As articulações para as eleições de 2026 já aquecem o cenário político em Mato Grosso do Sul. O governador Eduardo Riedel (PP), a senadora Tereza Cristina (PP-MS) e o ex-governador Reinaldo Azambuja (PL) lideram a formação da chapa que representará o grupo de centro-direita na disputa pelas duas vagas ao Senado.

A definição do segundo nome que integrará a chapa, ao lado de Reinaldo Azambuja (PL), será embasada em pesquisas de caráter qualitativo e quantitativo. A decisão final está prevista para fevereiro de 2026, antecedendo o período da janela partidária.

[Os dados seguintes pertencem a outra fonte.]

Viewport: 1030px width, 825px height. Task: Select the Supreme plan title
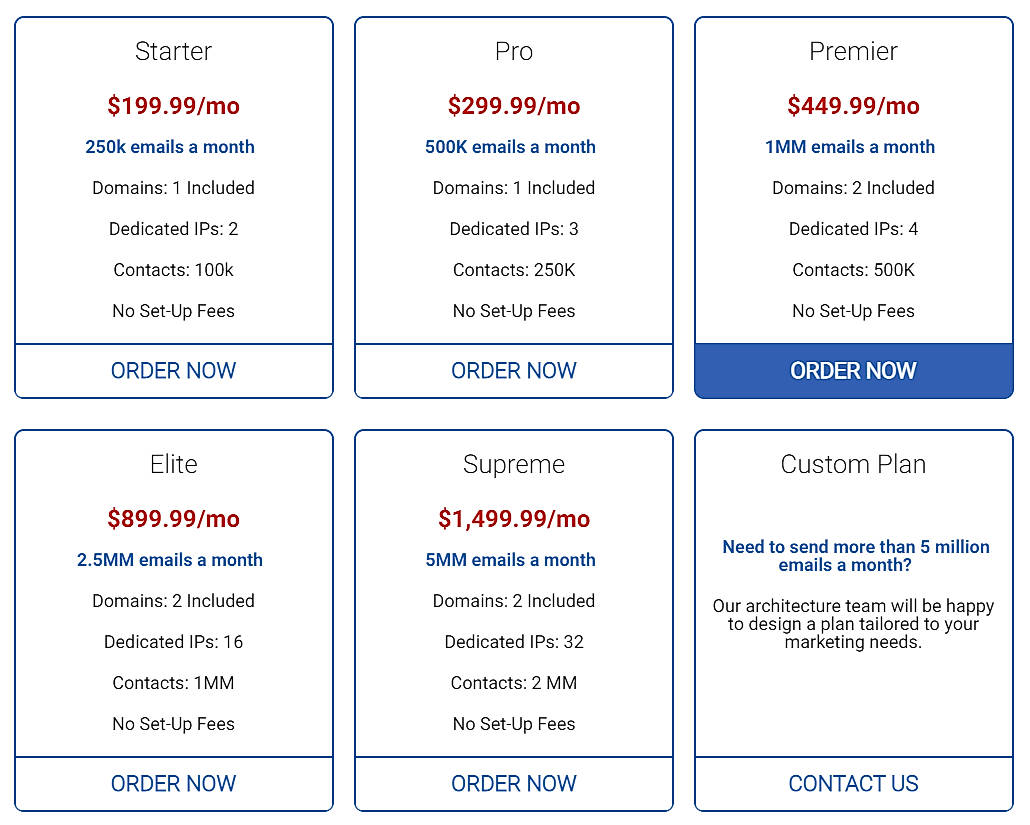click(513, 464)
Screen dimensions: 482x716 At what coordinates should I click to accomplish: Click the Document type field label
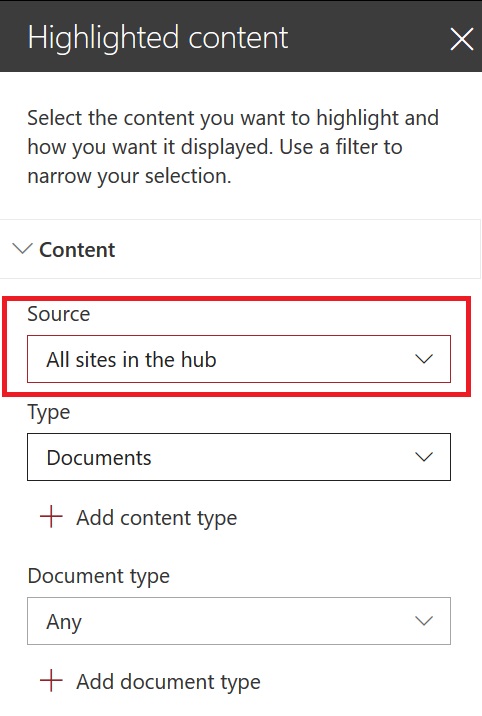point(99,576)
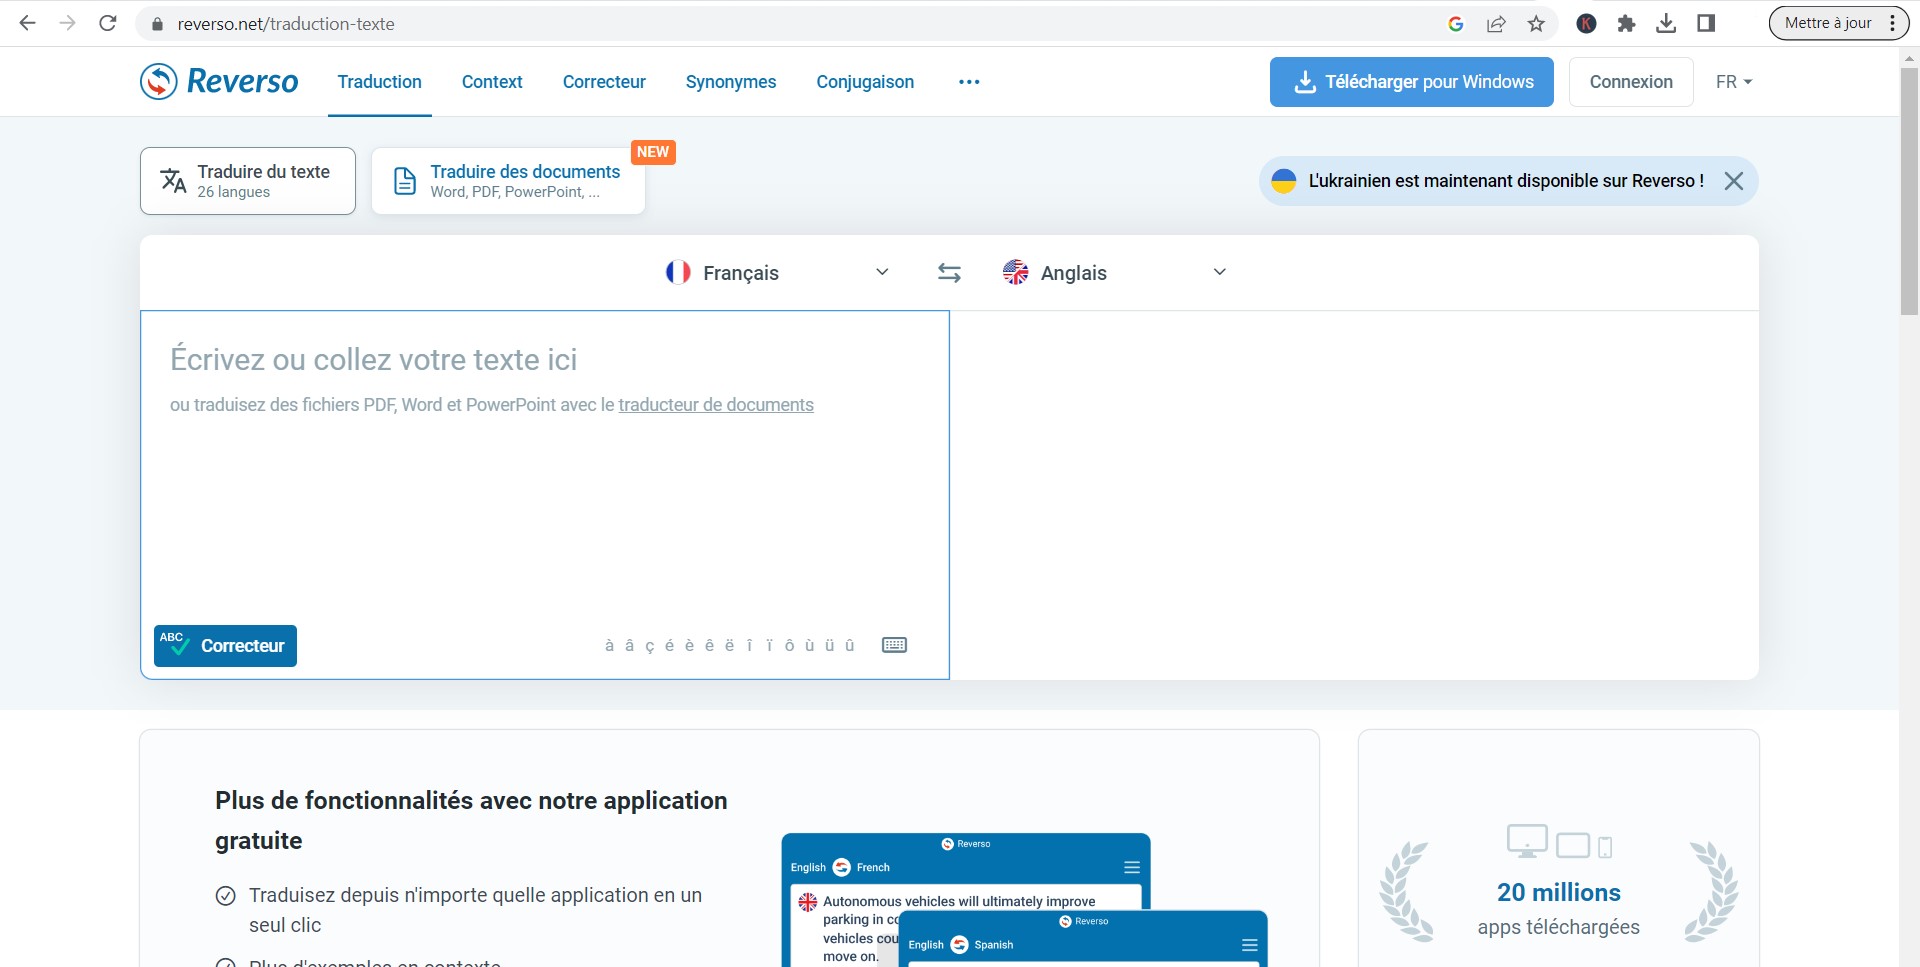Open browser extensions puzzle icon
Image resolution: width=1920 pixels, height=967 pixels.
[x=1626, y=24]
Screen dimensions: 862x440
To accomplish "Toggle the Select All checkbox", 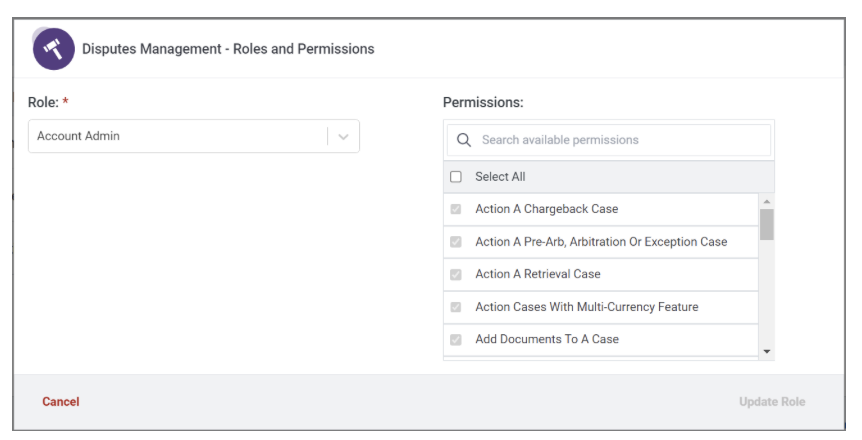I will point(456,177).
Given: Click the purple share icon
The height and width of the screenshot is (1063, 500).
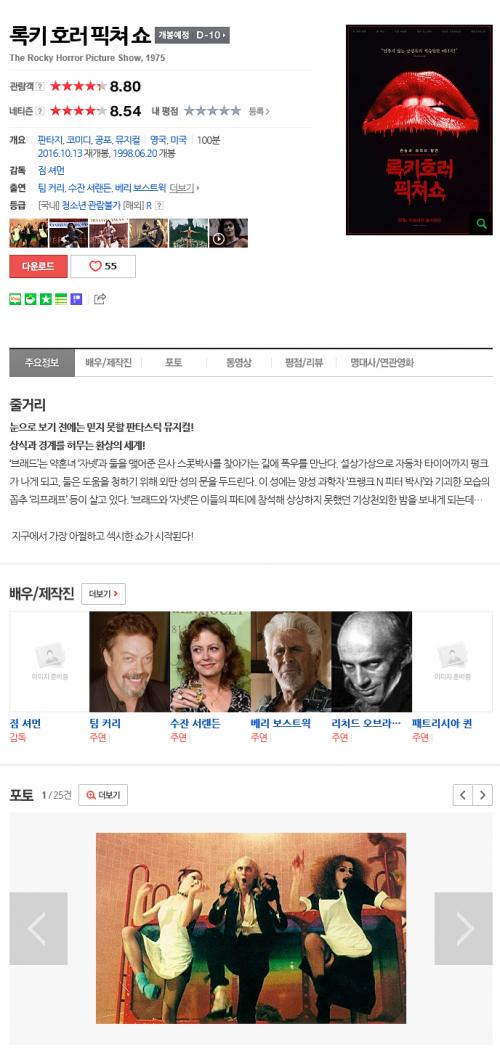Looking at the screenshot, I should 76,299.
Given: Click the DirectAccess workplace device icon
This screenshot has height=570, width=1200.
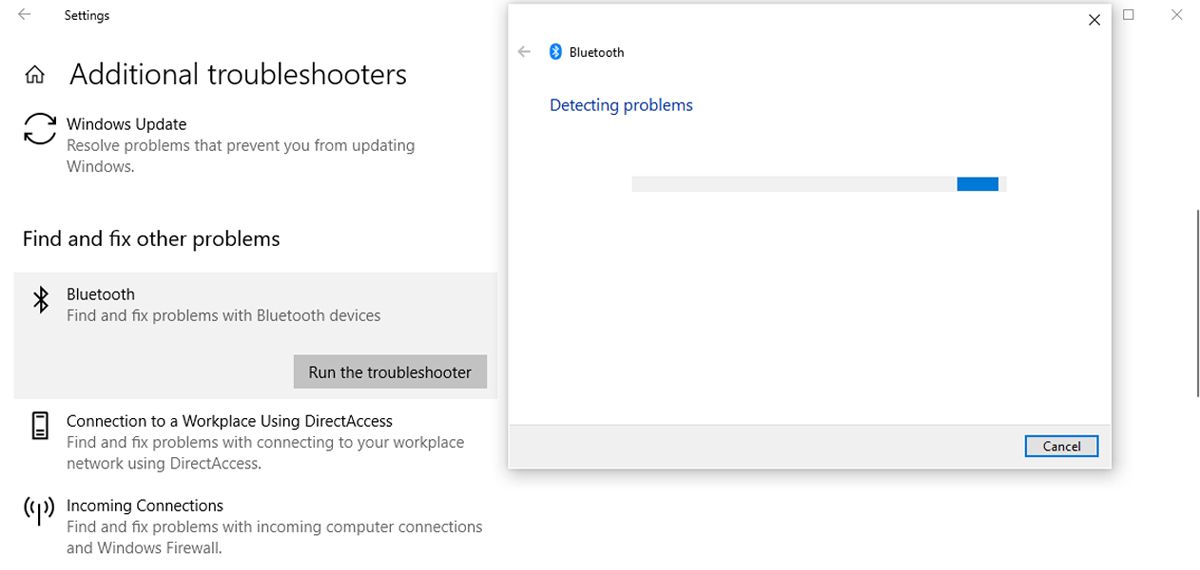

Entre os nomes considerados para a vaga, destacam-se o deputado federal Luiz Ovando (PP-MS), a vice-prefeita de Dourados, Gianni Nogueira (PL-MS), o presidente da Assembleia Legislativa, Gerson Claro (PP-MS), e o ex-deputado estadual Capitão Contar (PRTB-MS).

Luiz Ovando surge como um dos favoritos dentro do Progressistas, reconhecido por sua lealdade ao partido. O deputado federal, em seu segundo mandato, teve participação ativa nas articulações para a prefeitura de Campo Grande nas últimas eleições municipais.

A estratégia política em discussão visa a uma aliança entre PL e PP, consolidando uma frente de centro-direita no estado. Nesse contexto, Capitão Contar, que obteve expressiva votação em 2022, poderia migrar para uma das duas legendas, caso seja escolhido como o segundo nome da chapa.

A escolha do segundo nome será exclusivamente baseada no desempenho dos pré-candidatos nas pesquisas internas, conforme decisão tomada em reunião recente por Riedel, Tereza Cristina e Azambuja. O objetivo é evitar conflitos internos e assegurar que a chapa possua reais chances de sucesso nas urnas.

Lideranças do grupo reconhecem a competitividade do pleito, considerando a possível candidatura da ministra do Planejamento, Simone Tebet (MDB), ao Senado, com o apoio do governo federal.

Diante deste cenário, Riedel, Azambuja e Tereza Cristina buscam a união das forças conservadoras para eleger dois senadores alinhados à direita, em consonância com um acordo estabelecido com o ex-presidente Jair Bolsonaro (PL). O grupo aposta no apoio de prefeitos e vereadores dos 79 municípios do estado como fator crucial para alcançar este objetivo.